I’ve been knitting for about 20 years, ever since Lisa’s mother taught me the basics. After 5 or 6 years, I was pretty good. I could do cables, I had succeeded at colorwork even if I didn’t like it, and I could even make gloves — cabled gloves, at that. But for the longest time, I hadn’t really made anything that Lisa liked. I’d made her sweaters, which she wore dutifully, but they were all too heavy or too fancy for everyday, or just too... not Lisa. Ditto for the gloves and the hats and the scarves: all not quite Lisa.
And then I found Knitting Ganseys, by Beth Brown-Reisel. I’d read about it in a knitting magazine, and was intrigued by the one-piece construction and the subtle patterning, so I bought the book and some yarn from the farmer’s market and knit away. The yarn was a dark purple heather, heavier than the usual gansey gauge, so that I ended up with a cozy tunic: very much my kind of sweater. I showed it and the book to Lisa, and to my surprise, she said, “I like that. Can you make me one that’s lighter, and with ribbing? But I really like those pattern bands.”
“Of course I can,” I said. “Just give me a little input here....” (I’d learned something after all those years.) We looked at the book, and at the various patterns, and she picked four she liked, which would go across the chest of a basic, traditional gansey. Traditional ganseys have the owner’s initials knitted into the area of plain stockinette stitch above the ribbing, and Lisa decided she was OK with that, too. Then we went back to the farmer’s market and found two cones of an odd weight that you’d have to call either light sport or heavy fingering. It wasn’t quite what I was looking for, but Lisa loved the color, a deep but bright forest green flecked with bits of cream and a little brown. So we bought it.
And that’s the thing about ganseys: once you learn the technique, you can adapt it to any weight of yarn. I did my swatch, did the math, and off I went. I knit in the initials, and only had to unknit twice; the underarm gussets emerged just the way they were supposed to. The patterned sections were actually fun, though I did make a mistake on a wrong side row once I’d divided for the armholes, and I never did correct it. You’d have to look hard to find it, anyway. I could only fit three pattern bands on the sleeves, so I dropped the one that had given me the most trouble, and then.... I was done.

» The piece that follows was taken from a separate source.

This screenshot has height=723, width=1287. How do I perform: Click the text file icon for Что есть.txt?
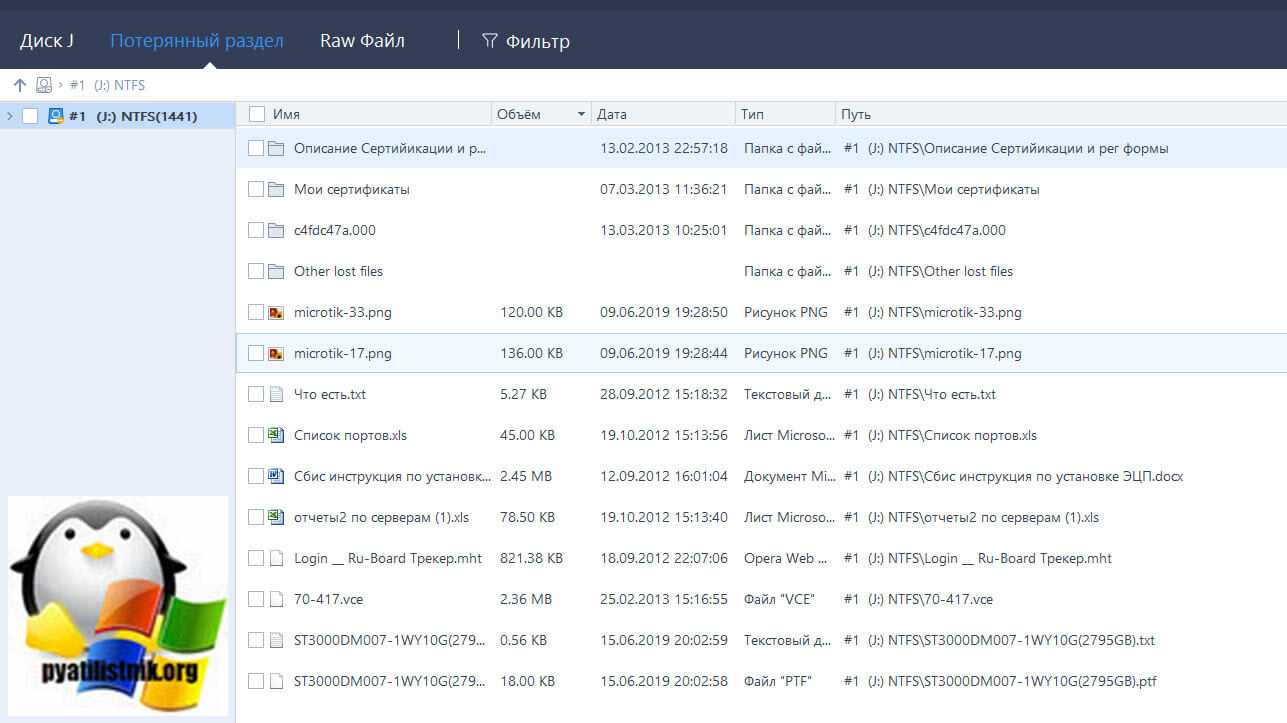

I called Lisa to come and try it on. She did, and I held my breath. She grinned. She tugged the cuffs and the waist ribbing, and then she ran upstairs to look in the mirror. She came back down running her fingers over the initials above the hem. It worked. She liked it, it looked good on her, and — she liked it.
That was almost 10 years ago, as best I can work out from the photos in our albums. I made her other ganseys, but it was the green one she wore most often, to work, on vacation, on long walks, finally as the hem and cuffs started to fray out to the barns at EPONA where she volunteered with rescued and retired horses. I offered to unravel and reknit the edges, but that never happened, partly because I was afraid I’d mess up the magic somehow, and partly because it was hard to get the gansey away from her. The horses rubbed hay and spit on it, chewed on the hem and generally felted the cuffs so that I doubt I could have unraveled them anyway. After she had to stop volunteering, she used to hold the gansey to her face and breathe in the faint barn-smell that still clung to it.

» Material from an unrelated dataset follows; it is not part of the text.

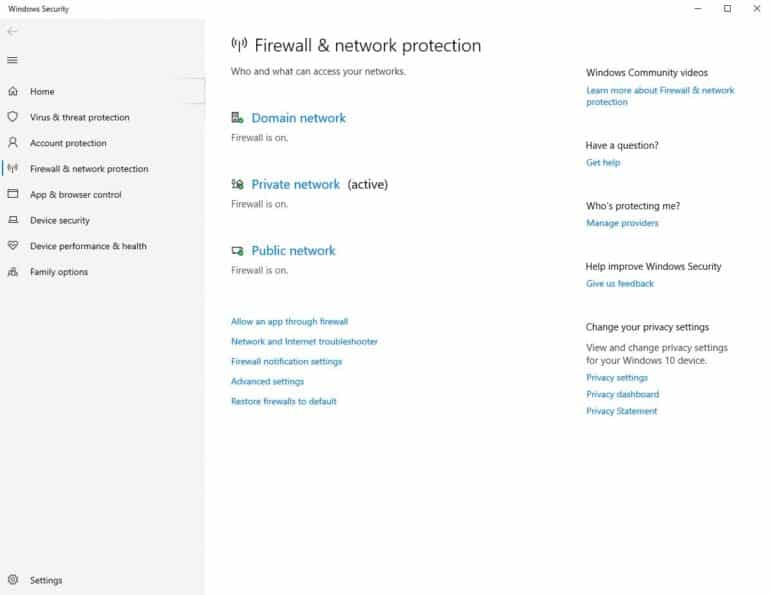Click the App & browser control window icon
Viewport: 770px width, 595px height.
pos(12,195)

Finally, this January, I persuaded her to let me try again. We went to the local yarn store for the January sale. Lisa picked out her yarn in about half an hour, then retreated to the “husband chair” to wait while I spent another hour choosing yarns for my projects. Then.... You know the rest.

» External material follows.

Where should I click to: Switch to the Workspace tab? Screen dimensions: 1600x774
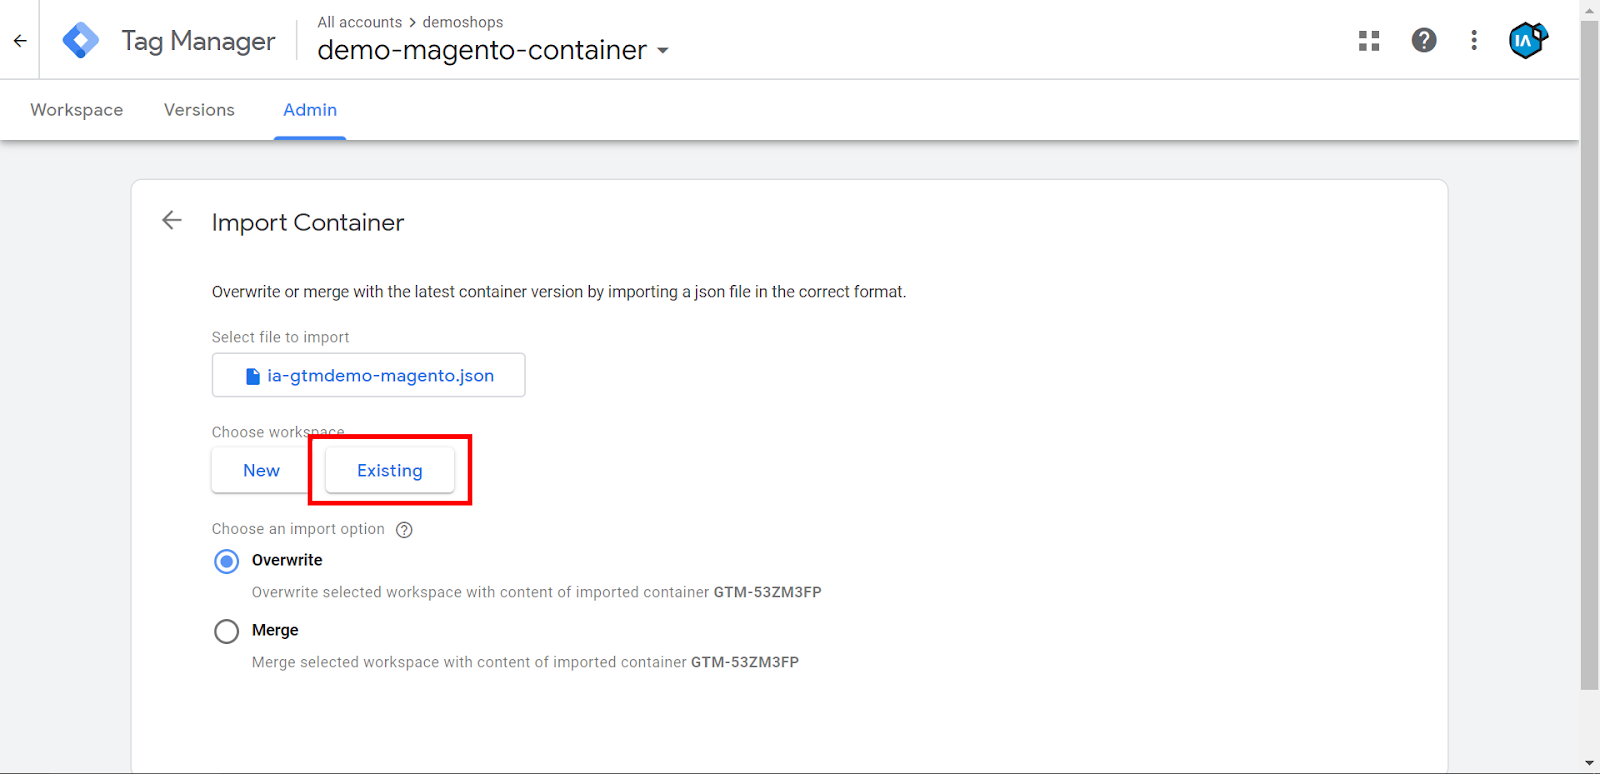77,110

The new gansey yarn has been sitting in my basket ever since, still in the original skeins, not yet wound into balls. There’s not enough for a sweater for me (Lisa lost 45 pounds last year after the brain surgery, and she was 4 inches shorter than I to start with) and, anyway, that didn’t feel right. The hospice chaplain suggested making a shawl or a wrap with it, so that’s what it’s becoming. The green gansey sits on a shelf where I can grab it and try to smell the barn that Lisa loved. And, someday, I’ll make one for me, and I’ll put both our initials on it.